Comparison in performance of classification models on the testing dataset.
Further, we recorded the values of loss function, accuracy, precision, recall, and Area Under Curve (AUC) for all the above-mentioned models, and the proposed classifier ‘EXP-Net’ as shown in Table 3 . It is clear from the values shown in column 2 that the ResNet50 model reported the highest value of 0.1825, whereas the ‘EXP-Net’ reported the lowest value of loss function as 0.1249 on the validation dataset. Thus, it has better convergence among all the models. There is a slight variation in the values of loss functions achieved by DenseNet121, InceptionV3, Xception, ResNet101, and EfficientNetB2. Moreover, it is evident from column 3 of Table 3 that the ‘EXP-Net’ reported the highest accuracy of 94.07%. The ResNet50 model reported the lowest accuracy of 88.63%. There are slight differences in the accuracy reported by the other models viz.
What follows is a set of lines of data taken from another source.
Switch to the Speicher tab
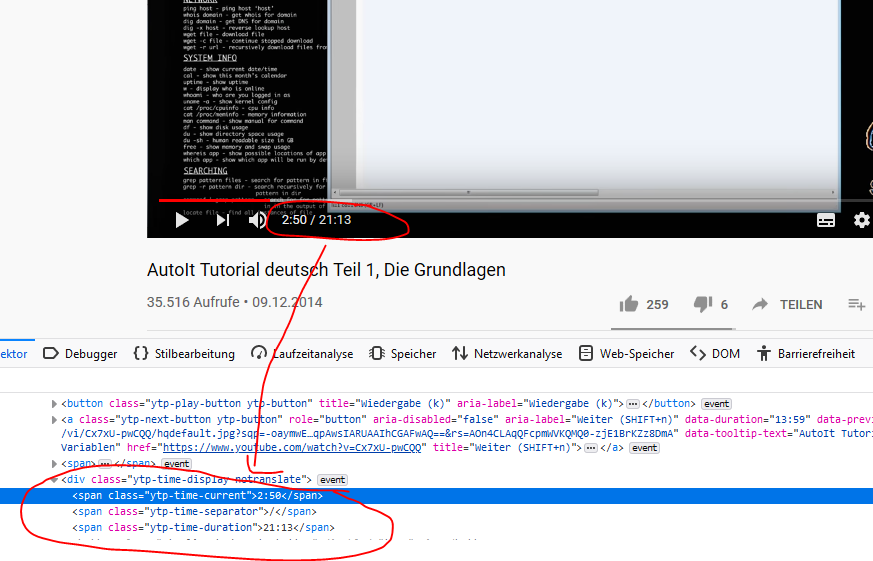 point(403,353)
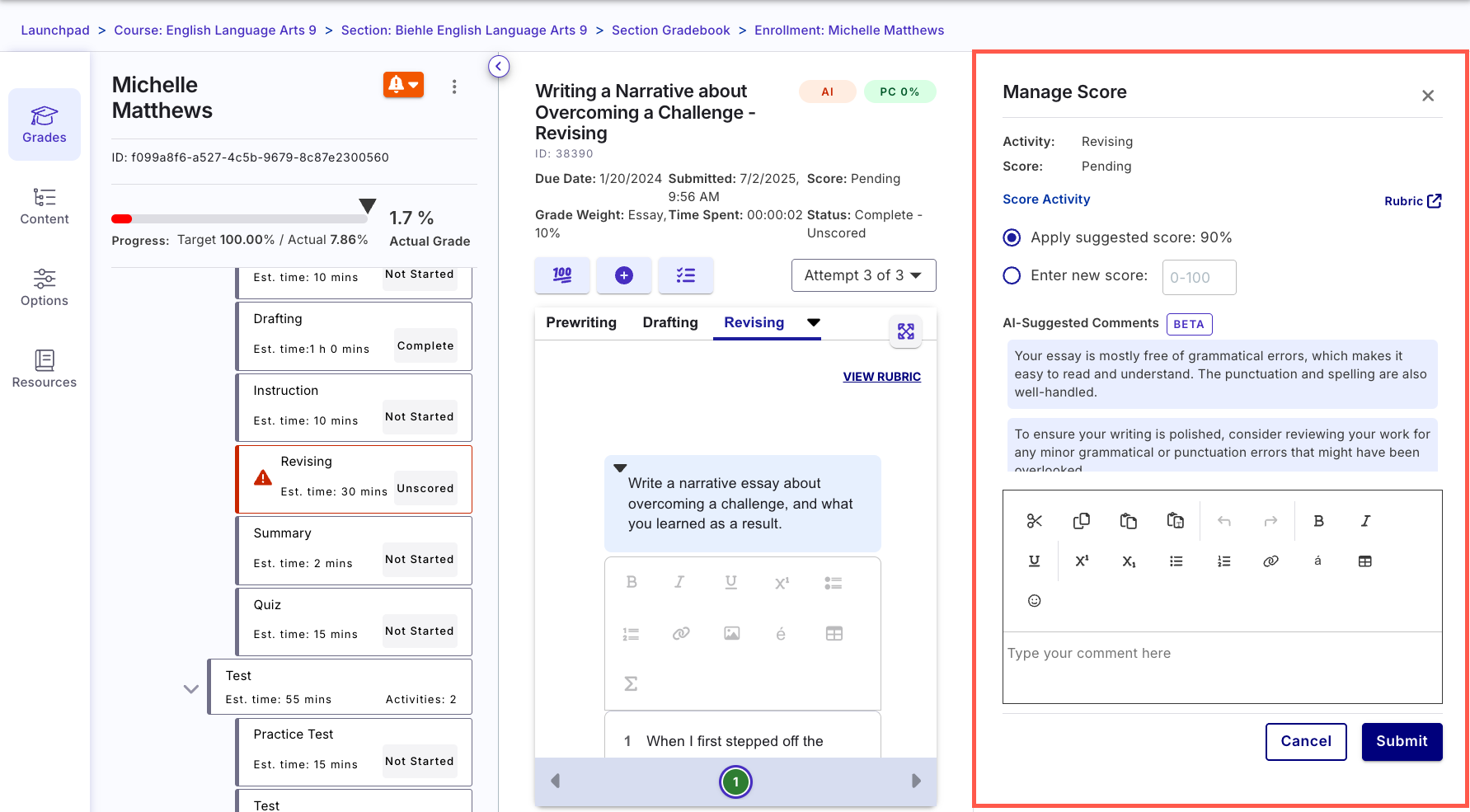1470x812 pixels.
Task: Click the fullscreen expand icon near Revising tab
Action: click(906, 331)
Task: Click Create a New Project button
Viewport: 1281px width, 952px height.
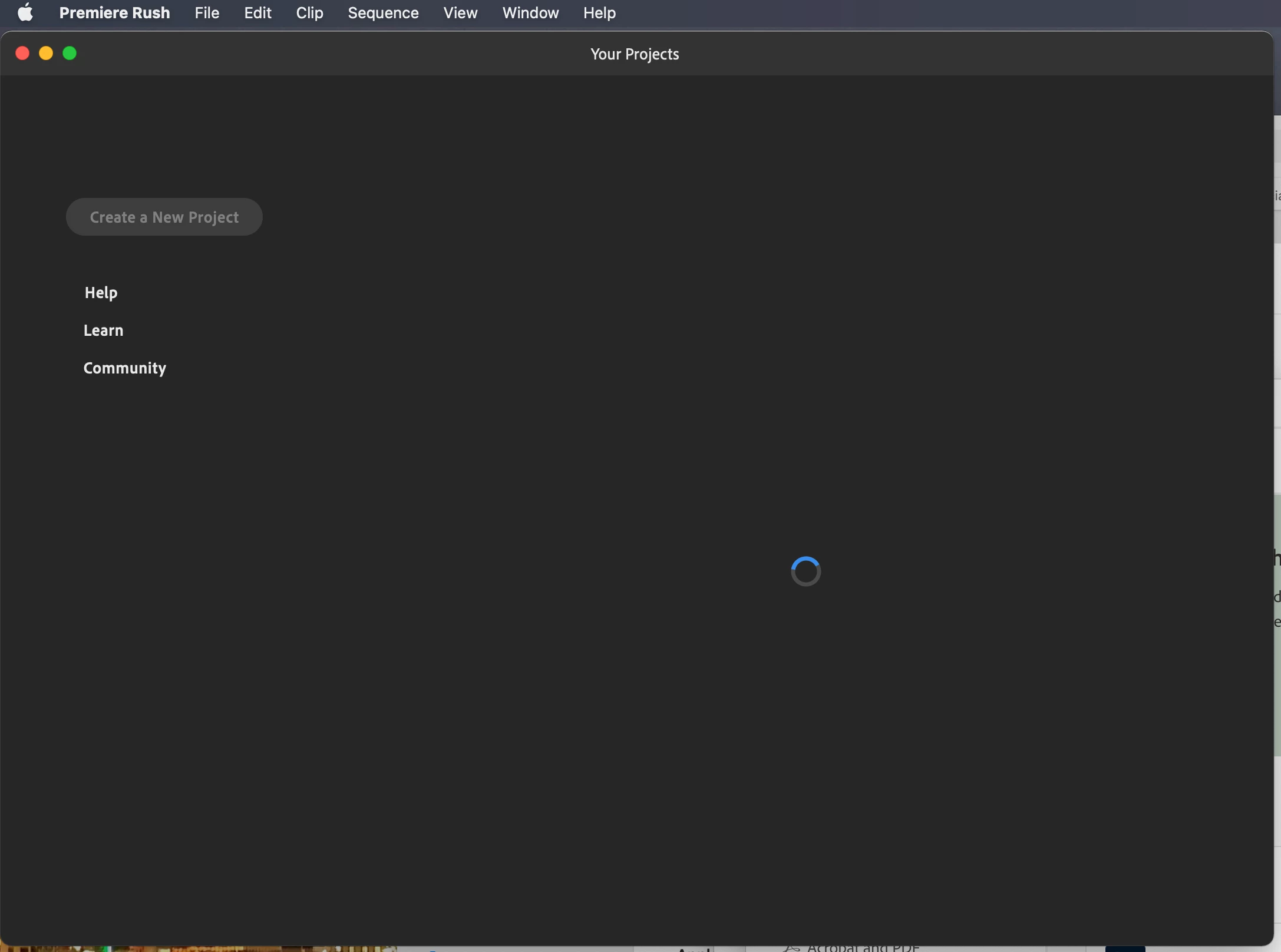Action: point(164,217)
DenseNet121, InceptionV3, Xception, and EfficientNetB2 models. Also, these values are lower than the accuracy reported by the proposed classifier. Similarly, it is evident from column 4 that the ‘EXP-Net’ reports the highest value of precision as 94.11% among all the above-stated classifiers. Additionally, it is clear from the results given in the columns 5 and 6 of Table 3 that the ‘EXP-Net’ outperforms other classifiers in terms of recall and AUC.
Table 3.
Comparison in performance of classification models on validation dataset.
| Model | Loss | Accuracy | Precision | Recall | AUC |
|---|---|---|---|---|---|
| DenseNet121 | 0.1631 | 0.9084 | 0.9315 | 0.8184 | 0.9614 |
| ResNet50 | 0.1825 | 0.8863 | 0.9332 | 0.7770 | 0.9544 |
| InceptionV3 | 0.1702 | 0.9135 | 0.9343 | 0.7841 | 0.9576 |
| EXP-Net | 0.1249 | 0.9407 | 0.9411 | 0.8533 | 0.9658 |
| Xception | 0.1547 | 0.9088 | 0.9346 | 0.8192 | 0.9617 |
| ResNet101 | 0.1755 | 0.9022 | 0.9318 | 0.7926 | 0.9574 |
| EfficientNetB2 | 0.1417 | 0.9342 | 0.9374 | 0.8388 | 0.9631 |
Next, we also compared the performance of all the above-stated classifiers on the testing dataset. It is obvious from the values of Cohen-Kappa, AUC, and F1 scores shown in Table 4 that there is a minor variation in these values for all the above-mentioned state-of-the-art models. Simultaneously, it also evident from the results shown in Table 4, that the ‘EXP-Net’ gave the highest value of 85.35%, 96.48%, and 87.26% for Cohen-Kappa, AUC, and F1 score, respectively. These results indicate that ‘EXP-Net’ is more capable of drawing decision boundaries and has a higher likelihood of generating matching probability distributions for all four categories. This validates the efficacy and reliability of the proposed classifier.
Table 4.
Model performance comparison on test data.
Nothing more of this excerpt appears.